In March 2016, the FASB issued ASU 2016-08, Revenue from Contracts with Customers (Topic 606): Principal versus Agent Considerations (Reporting Revenue Gross versus Net), which clarified the implementation guidance on principal versus agent considerations.

 

In April 2016, the FASB issued ASU 2016-10, Revenue from Contracts with Customers (Topic 606): Identifying Performance Obligations and Licensing, which clarified the implementation guidance regarding performance obligations and licensing arrangements.

 

In May 2016, the FASB issued ASU No. 2016-12, Revenue from Contracts with Customers (Topic 606)—Narrow-Scope Improvements and Practical Expedients, which clarified guidance on assessing collectability, presenting sales tax, measuring noncash consideration, and certain transition matters.

 

In December 2016, the FASB issued ASU No. 2016-20, Revenue from Contracts with Customers (Topic 606)—Technical Corrections and Improvements, which provided disclosure relief, and clarified the scope and application of the new revenue standard and related cost guidance.
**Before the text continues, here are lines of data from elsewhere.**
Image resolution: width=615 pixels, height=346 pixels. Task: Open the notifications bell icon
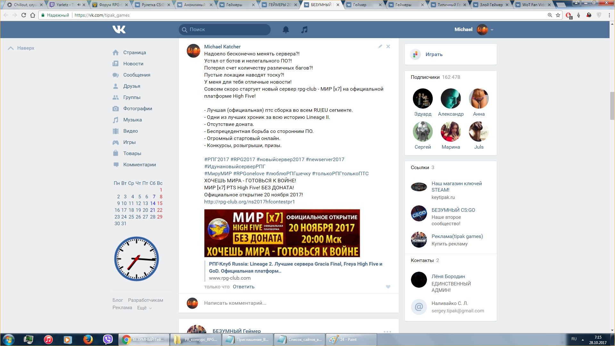click(286, 30)
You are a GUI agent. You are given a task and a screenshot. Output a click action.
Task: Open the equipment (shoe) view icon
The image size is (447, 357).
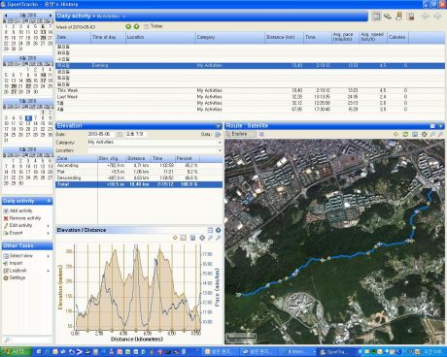[388, 16]
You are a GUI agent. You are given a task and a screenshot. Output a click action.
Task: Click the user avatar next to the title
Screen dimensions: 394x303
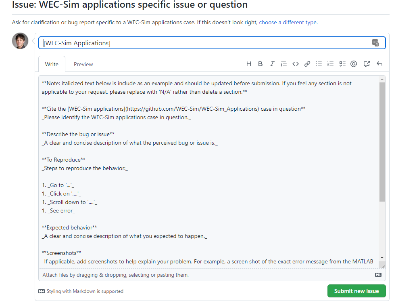pos(20,40)
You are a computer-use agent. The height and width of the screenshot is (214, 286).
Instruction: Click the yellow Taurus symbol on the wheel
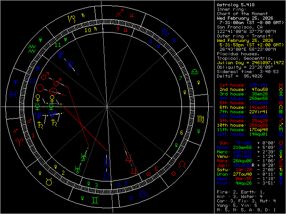click(49, 181)

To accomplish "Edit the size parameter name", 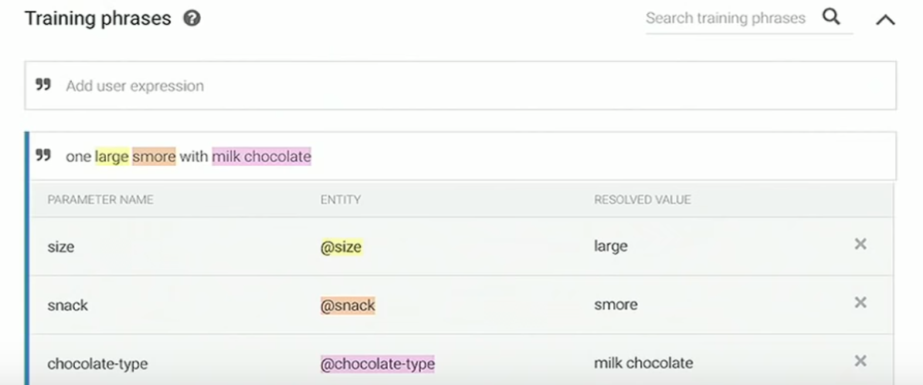I will (60, 247).
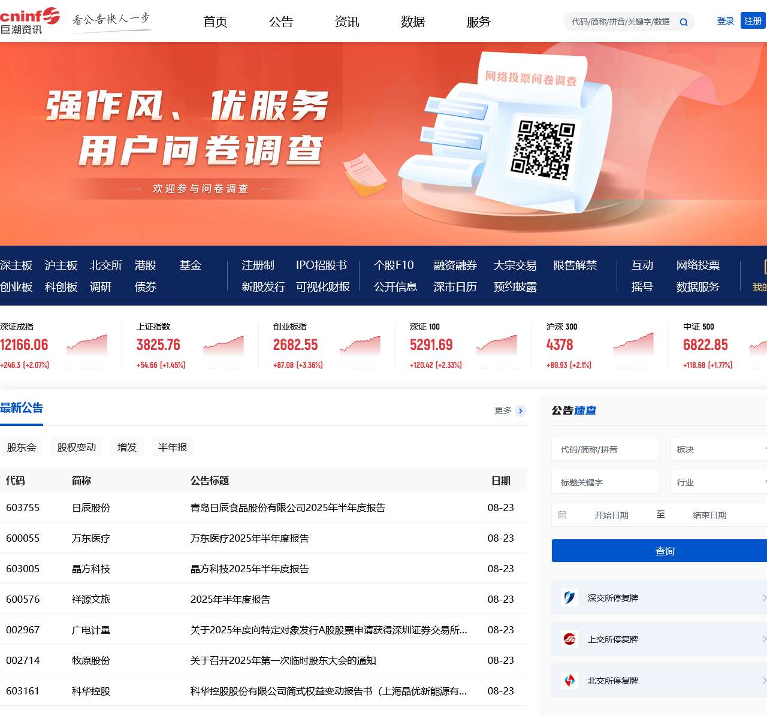This screenshot has height=716, width=767.
Task: Select the 增发 filter tag
Action: (x=126, y=446)
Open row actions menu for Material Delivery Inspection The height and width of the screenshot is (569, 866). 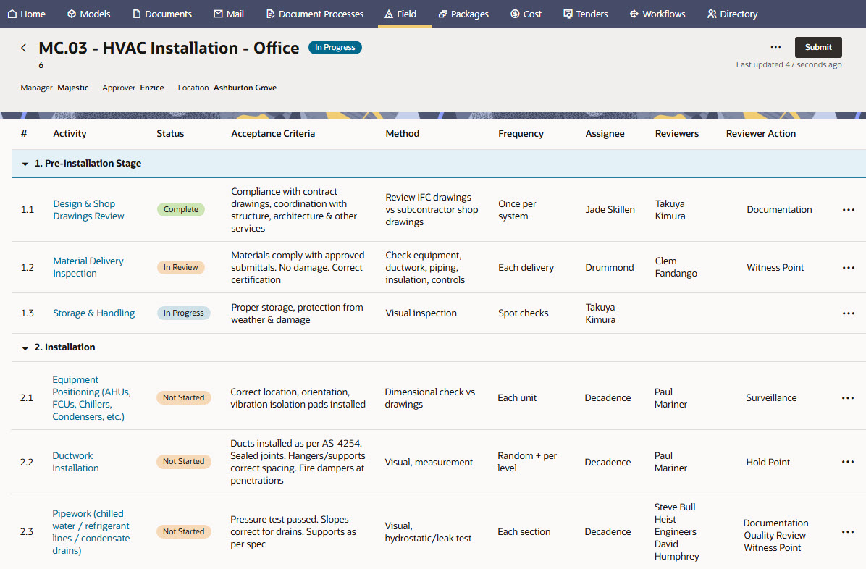pos(848,268)
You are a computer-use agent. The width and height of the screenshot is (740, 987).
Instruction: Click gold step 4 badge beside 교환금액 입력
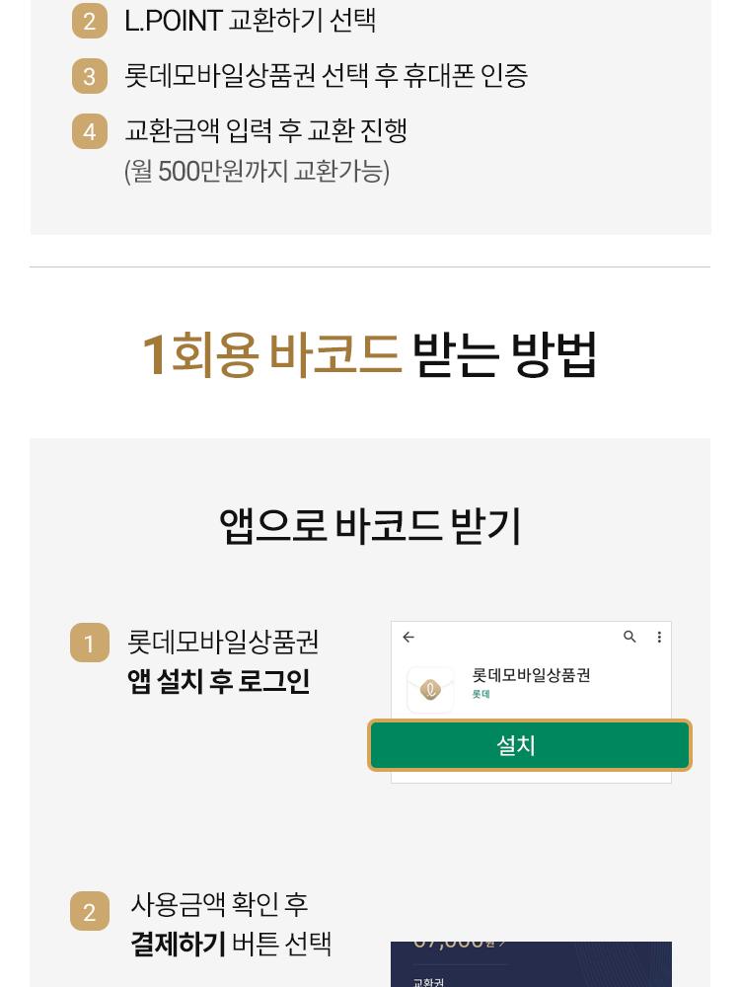89,131
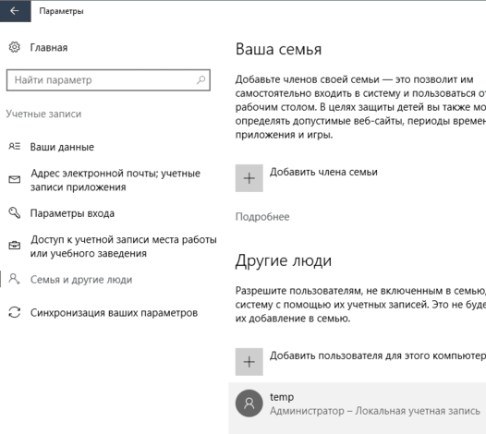
Task: Click the sync arrows icon
Action: (14, 312)
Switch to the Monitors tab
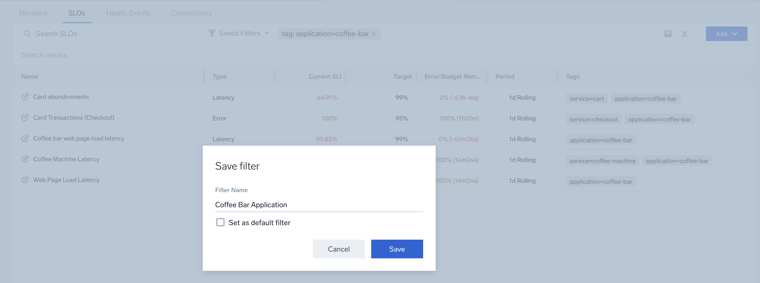Screen dimensions: 760x283 coord(33,13)
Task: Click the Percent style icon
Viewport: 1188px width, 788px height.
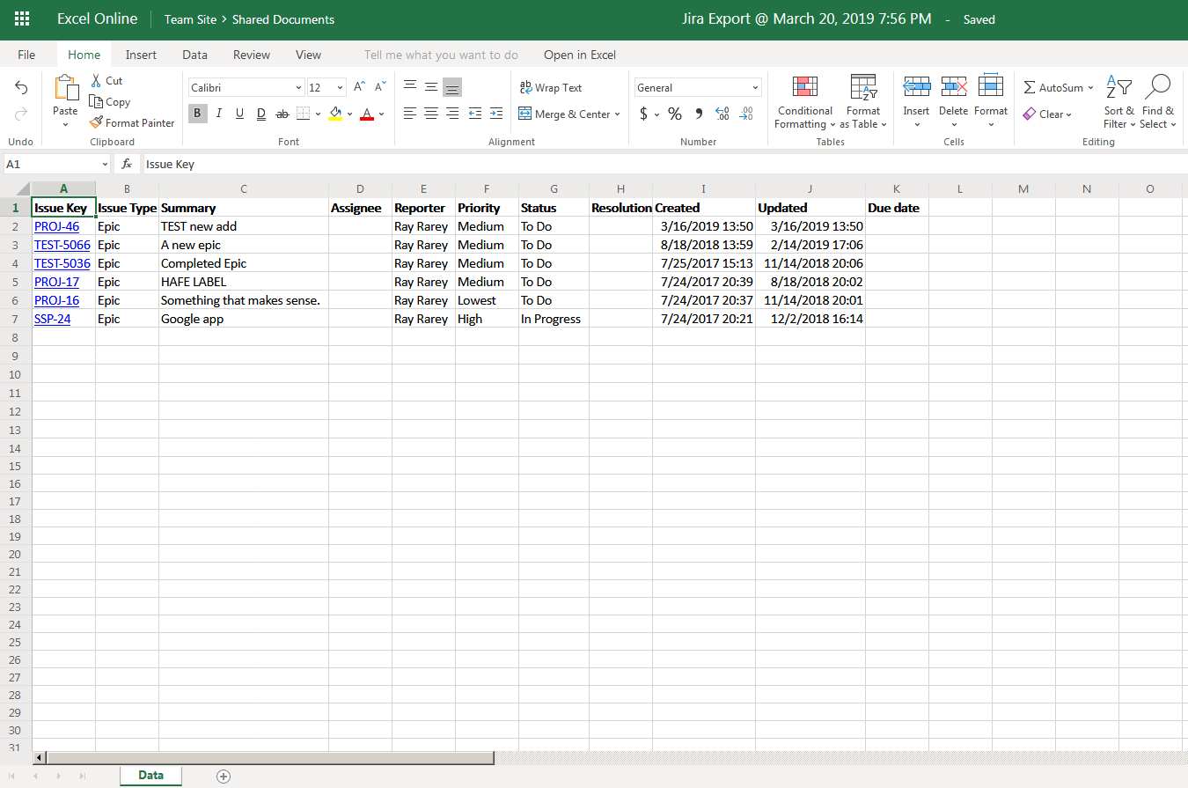Action: pos(675,114)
The new guidance for Topic 606 will be effective for the annual reporting period beginning after December 15, 2018, including interim periods within that reporting period. Early adoption would be permitted for annual reporting periods beginning after December 15, 2016.

 

We completed our initial assessment in evaluating the potential impact of Topic 606 on our financial statements and based on our initial assessment, determined that the standard is not expected to have a material impact on the Company’s consolidated financial statements.